===== Provided entries
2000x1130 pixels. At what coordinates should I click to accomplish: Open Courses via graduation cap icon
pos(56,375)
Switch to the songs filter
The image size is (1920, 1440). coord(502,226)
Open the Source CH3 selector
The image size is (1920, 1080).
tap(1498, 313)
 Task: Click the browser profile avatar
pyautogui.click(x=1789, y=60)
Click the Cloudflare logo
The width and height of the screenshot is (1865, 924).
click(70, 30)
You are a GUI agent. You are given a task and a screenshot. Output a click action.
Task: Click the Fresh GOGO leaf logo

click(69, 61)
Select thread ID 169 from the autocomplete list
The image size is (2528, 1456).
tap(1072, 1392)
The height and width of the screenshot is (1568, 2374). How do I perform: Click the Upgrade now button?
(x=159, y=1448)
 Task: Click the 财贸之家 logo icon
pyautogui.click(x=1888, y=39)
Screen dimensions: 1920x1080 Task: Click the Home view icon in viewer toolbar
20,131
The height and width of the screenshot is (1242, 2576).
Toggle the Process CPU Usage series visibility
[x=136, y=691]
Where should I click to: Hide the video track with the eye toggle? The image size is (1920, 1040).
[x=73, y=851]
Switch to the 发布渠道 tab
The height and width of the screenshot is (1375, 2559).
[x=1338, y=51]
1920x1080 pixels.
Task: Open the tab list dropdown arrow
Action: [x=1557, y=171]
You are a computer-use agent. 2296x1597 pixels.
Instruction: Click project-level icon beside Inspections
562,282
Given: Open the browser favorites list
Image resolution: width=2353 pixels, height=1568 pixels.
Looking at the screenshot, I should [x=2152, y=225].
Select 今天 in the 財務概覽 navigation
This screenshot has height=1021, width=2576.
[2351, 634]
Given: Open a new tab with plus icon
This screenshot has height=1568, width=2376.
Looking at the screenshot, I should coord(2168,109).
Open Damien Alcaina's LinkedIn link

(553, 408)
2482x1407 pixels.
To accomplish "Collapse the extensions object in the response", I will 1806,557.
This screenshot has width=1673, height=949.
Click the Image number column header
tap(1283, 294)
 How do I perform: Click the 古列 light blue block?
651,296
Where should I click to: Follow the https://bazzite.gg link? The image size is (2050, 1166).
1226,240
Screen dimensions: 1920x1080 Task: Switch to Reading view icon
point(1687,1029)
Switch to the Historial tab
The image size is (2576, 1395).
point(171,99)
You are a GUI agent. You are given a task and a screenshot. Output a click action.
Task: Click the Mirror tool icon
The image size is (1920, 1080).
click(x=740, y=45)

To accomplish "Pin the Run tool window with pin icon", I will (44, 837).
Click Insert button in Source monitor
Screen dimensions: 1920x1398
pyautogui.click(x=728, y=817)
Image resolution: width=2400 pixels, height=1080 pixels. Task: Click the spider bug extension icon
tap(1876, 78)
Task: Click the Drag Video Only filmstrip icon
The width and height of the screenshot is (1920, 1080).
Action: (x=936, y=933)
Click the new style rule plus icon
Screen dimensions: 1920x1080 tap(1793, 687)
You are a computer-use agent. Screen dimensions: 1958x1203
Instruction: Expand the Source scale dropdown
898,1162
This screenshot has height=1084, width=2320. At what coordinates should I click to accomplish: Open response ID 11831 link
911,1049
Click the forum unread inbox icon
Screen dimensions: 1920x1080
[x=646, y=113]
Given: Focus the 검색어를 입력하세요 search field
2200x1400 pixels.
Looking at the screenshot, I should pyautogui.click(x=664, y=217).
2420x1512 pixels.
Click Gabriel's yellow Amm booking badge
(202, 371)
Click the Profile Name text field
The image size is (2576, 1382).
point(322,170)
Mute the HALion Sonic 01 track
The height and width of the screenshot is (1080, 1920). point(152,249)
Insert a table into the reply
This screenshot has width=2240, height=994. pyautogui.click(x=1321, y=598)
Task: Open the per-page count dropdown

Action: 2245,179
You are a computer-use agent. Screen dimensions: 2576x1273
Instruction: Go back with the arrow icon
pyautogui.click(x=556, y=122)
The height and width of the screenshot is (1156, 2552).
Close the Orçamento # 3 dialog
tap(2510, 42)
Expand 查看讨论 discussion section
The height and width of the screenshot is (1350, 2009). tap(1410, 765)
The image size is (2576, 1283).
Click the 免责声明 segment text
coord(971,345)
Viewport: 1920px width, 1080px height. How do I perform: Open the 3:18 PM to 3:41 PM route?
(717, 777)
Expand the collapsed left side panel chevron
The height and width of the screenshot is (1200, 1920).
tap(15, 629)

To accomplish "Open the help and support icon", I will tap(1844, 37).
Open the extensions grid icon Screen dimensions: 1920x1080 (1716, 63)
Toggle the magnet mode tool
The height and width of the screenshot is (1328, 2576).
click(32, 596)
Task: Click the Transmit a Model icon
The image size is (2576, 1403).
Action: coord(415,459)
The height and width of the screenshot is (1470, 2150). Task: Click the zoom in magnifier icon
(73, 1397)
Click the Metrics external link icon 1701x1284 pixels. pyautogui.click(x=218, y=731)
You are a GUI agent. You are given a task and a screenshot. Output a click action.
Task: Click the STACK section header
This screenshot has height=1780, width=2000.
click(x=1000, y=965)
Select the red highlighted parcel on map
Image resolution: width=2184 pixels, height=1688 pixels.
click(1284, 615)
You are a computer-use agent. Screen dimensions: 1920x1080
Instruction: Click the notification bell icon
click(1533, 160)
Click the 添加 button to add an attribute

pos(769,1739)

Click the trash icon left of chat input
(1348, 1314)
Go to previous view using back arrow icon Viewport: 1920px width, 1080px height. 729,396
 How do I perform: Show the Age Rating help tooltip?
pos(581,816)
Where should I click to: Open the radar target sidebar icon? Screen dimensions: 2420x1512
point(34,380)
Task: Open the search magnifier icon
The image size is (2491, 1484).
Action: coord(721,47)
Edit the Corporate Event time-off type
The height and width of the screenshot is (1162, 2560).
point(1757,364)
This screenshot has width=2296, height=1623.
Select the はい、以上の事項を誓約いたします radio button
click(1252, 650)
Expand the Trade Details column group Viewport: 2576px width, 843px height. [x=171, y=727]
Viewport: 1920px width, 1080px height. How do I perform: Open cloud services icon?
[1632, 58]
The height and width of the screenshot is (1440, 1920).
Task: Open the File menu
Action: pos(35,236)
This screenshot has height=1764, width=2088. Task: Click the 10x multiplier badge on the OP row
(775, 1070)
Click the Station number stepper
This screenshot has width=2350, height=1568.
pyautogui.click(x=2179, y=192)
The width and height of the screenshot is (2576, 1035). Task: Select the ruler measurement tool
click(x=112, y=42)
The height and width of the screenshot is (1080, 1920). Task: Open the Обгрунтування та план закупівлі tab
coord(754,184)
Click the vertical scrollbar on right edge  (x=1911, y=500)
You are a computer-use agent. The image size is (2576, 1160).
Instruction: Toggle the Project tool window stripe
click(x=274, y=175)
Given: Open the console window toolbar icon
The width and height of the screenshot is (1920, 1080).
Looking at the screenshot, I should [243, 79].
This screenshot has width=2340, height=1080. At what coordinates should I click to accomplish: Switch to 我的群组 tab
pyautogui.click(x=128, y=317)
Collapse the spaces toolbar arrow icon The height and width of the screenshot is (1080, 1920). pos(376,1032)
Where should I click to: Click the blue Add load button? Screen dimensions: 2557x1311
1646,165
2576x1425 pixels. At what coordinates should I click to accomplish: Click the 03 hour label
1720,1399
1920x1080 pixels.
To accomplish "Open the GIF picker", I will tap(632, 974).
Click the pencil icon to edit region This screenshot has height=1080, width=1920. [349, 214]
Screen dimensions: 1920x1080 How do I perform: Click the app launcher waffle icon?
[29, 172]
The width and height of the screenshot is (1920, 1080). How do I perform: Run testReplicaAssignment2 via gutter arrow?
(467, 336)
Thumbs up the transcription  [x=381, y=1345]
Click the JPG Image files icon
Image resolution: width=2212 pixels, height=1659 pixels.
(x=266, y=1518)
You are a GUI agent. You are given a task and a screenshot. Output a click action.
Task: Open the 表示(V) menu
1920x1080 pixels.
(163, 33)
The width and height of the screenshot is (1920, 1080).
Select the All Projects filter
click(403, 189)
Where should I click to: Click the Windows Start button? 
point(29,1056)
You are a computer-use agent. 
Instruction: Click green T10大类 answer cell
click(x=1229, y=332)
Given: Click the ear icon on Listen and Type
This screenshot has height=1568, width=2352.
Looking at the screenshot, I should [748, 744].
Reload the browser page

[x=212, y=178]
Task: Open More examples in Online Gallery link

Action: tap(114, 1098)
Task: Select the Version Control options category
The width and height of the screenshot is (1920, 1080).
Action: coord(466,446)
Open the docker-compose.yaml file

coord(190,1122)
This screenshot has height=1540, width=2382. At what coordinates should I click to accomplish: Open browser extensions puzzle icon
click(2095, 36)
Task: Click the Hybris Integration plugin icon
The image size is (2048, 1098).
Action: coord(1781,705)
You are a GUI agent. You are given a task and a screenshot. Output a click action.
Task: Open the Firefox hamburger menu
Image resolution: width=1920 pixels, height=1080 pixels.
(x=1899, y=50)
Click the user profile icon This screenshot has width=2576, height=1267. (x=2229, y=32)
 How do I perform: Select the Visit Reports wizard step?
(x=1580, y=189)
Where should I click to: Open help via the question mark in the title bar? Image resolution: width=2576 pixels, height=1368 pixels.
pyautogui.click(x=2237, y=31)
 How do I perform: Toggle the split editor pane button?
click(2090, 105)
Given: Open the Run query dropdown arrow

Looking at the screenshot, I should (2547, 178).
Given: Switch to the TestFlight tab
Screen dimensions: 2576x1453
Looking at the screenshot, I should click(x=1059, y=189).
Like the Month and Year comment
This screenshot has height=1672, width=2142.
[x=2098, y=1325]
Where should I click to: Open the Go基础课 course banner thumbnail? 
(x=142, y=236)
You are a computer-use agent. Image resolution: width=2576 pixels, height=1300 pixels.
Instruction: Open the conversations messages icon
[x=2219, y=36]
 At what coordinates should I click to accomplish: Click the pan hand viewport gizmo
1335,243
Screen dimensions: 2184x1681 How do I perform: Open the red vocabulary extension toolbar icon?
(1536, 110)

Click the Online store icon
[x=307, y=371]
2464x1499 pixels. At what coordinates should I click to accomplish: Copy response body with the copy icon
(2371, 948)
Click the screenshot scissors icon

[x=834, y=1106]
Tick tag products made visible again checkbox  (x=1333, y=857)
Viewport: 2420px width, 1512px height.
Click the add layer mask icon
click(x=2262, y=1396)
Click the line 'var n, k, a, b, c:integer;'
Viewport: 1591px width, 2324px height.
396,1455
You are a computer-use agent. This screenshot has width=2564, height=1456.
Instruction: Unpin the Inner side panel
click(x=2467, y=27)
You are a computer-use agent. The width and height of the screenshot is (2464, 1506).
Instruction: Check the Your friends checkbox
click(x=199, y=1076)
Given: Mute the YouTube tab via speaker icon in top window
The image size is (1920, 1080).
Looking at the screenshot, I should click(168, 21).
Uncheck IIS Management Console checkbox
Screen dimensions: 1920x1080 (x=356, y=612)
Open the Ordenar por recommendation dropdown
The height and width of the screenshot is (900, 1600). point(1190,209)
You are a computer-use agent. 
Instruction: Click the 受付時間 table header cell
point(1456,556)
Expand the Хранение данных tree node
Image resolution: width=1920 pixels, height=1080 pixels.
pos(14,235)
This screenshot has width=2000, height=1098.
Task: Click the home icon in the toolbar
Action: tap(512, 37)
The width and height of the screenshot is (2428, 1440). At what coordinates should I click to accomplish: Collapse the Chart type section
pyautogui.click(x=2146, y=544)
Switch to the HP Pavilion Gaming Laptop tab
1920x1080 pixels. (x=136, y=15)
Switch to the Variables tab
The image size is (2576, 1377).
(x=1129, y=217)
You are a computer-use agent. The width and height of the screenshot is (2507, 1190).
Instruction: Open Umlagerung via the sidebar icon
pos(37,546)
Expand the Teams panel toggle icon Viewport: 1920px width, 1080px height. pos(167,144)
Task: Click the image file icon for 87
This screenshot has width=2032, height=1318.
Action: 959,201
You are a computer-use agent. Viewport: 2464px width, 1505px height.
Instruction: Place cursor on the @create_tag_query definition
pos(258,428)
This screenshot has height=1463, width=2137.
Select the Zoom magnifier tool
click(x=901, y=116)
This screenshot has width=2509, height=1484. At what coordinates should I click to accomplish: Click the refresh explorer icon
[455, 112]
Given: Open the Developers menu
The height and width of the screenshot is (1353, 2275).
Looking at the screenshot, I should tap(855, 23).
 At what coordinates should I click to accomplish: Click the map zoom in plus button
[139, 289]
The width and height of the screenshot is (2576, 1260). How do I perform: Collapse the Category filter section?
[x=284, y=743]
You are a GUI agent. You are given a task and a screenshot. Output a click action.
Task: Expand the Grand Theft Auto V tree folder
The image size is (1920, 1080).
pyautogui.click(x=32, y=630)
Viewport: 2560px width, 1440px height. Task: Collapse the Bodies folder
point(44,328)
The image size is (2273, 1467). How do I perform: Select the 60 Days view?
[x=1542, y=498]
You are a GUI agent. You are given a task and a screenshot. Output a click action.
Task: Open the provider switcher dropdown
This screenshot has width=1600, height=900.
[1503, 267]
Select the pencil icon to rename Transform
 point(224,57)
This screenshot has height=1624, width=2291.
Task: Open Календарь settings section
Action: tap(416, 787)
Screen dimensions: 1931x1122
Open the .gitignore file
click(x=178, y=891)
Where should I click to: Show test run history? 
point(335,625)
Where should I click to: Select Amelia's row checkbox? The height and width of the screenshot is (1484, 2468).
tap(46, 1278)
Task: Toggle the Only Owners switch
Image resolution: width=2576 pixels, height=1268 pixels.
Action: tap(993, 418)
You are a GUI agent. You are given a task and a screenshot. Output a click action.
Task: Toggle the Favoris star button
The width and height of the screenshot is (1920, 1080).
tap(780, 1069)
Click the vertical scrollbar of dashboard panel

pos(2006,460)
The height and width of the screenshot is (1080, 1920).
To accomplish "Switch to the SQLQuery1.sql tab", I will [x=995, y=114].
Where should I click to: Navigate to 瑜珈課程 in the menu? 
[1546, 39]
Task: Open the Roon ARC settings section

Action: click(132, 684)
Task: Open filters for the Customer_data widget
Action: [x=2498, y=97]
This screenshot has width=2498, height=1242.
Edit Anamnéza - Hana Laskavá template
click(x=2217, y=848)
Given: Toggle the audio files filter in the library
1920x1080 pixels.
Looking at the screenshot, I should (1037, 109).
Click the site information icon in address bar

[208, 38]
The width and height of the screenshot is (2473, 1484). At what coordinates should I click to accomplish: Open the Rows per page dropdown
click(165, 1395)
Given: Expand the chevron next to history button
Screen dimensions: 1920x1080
==========
- **Try it**: Restate the listing exactly, starting at its first line and ending at the line where "Given: Open the browser favorites list" occurs; include both and no other lines.

- **Reply**:
2000x1130 pixels. At what coordinates should I click to accomplish: Open Courses via graduation cap icon
pos(56,375)
Switch to the songs filter
The image size is (1920, 1440). coord(502,226)
Open the Source CH3 selector
The image size is (1920, 1080).
tap(1498, 313)
 Task: Click the browser profile avatar
pyautogui.click(x=1789, y=60)
Click the Cloudflare logo
The width and height of the screenshot is (1865, 924).
click(70, 30)
You are a GUI agent. You are given a task and a screenshot. Output a click action.
Task: Click the Fresh GOGO leaf logo

click(69, 61)
Select thread ID 169 from the autocomplete list
The image size is (2528, 1456).
tap(1072, 1392)
The height and width of the screenshot is (1568, 2374). How do I perform: Click the Upgrade now button?
(x=159, y=1448)
 Task: Click the 财贸之家 logo icon
pyautogui.click(x=1888, y=39)
Screen dimensions: 1920x1080 Task: Click the Home view icon in viewer toolbar
20,131
The height and width of the screenshot is (1242, 2576).
Toggle the Process CPU Usage series visibility
[x=136, y=691]
Where should I click to: Hide the video track with the eye toggle? The image size is (1920, 1040).
[x=73, y=851]
Switch to the 发布渠道 tab
The height and width of the screenshot is (1375, 2559).
[x=1338, y=51]
1920x1080 pixels.
Task: Open the tab list dropdown arrow
Action: [x=1557, y=171]
You are a computer-use agent. 2296x1597 pixels.
Instruction: Click project-level icon beside Inspections
562,282
Given: Open the browser favorites list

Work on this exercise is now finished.